• _TASK_
Could you report every line of the listing below that holds the word "IZQUIERDO"?

• _DATA EXTRACTS_
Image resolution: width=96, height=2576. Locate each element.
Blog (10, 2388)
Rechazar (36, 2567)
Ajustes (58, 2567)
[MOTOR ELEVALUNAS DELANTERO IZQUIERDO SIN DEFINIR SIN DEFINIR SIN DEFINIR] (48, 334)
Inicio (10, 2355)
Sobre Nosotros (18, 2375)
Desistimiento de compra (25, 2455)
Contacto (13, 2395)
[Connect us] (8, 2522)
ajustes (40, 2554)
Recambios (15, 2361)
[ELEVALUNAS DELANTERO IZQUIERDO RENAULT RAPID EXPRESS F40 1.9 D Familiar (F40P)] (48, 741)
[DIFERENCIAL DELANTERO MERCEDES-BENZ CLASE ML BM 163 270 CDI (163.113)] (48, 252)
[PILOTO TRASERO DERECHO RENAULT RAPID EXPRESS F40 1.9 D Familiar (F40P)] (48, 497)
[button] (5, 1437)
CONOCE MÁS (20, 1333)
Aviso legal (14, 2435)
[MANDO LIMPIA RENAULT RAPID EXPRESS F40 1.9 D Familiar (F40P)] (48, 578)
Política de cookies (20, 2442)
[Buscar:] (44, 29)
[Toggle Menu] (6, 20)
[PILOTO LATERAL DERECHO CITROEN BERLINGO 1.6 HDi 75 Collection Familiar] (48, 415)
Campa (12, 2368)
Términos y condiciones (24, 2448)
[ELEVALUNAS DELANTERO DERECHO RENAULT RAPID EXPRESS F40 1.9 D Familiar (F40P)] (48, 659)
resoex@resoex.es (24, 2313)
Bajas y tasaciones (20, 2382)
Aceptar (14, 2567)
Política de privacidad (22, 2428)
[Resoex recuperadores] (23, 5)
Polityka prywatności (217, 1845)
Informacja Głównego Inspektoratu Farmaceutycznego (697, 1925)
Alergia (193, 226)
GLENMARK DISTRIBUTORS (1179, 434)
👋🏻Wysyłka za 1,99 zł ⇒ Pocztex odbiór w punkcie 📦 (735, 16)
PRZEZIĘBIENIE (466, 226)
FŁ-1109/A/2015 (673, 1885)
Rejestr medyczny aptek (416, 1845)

• _SOLUTION BELOW_
[MOTOR ELEVALUNAS DELANTERO IZQUIERDO SIN DEFINIR SIN DEFINIR SIN DEFINIR] (48, 334)
[ELEVALUNAS DELANTERO IZQUIERDO RENAULT RAPID EXPRESS F40 1.9 D Familiar (F40P)] (48, 741)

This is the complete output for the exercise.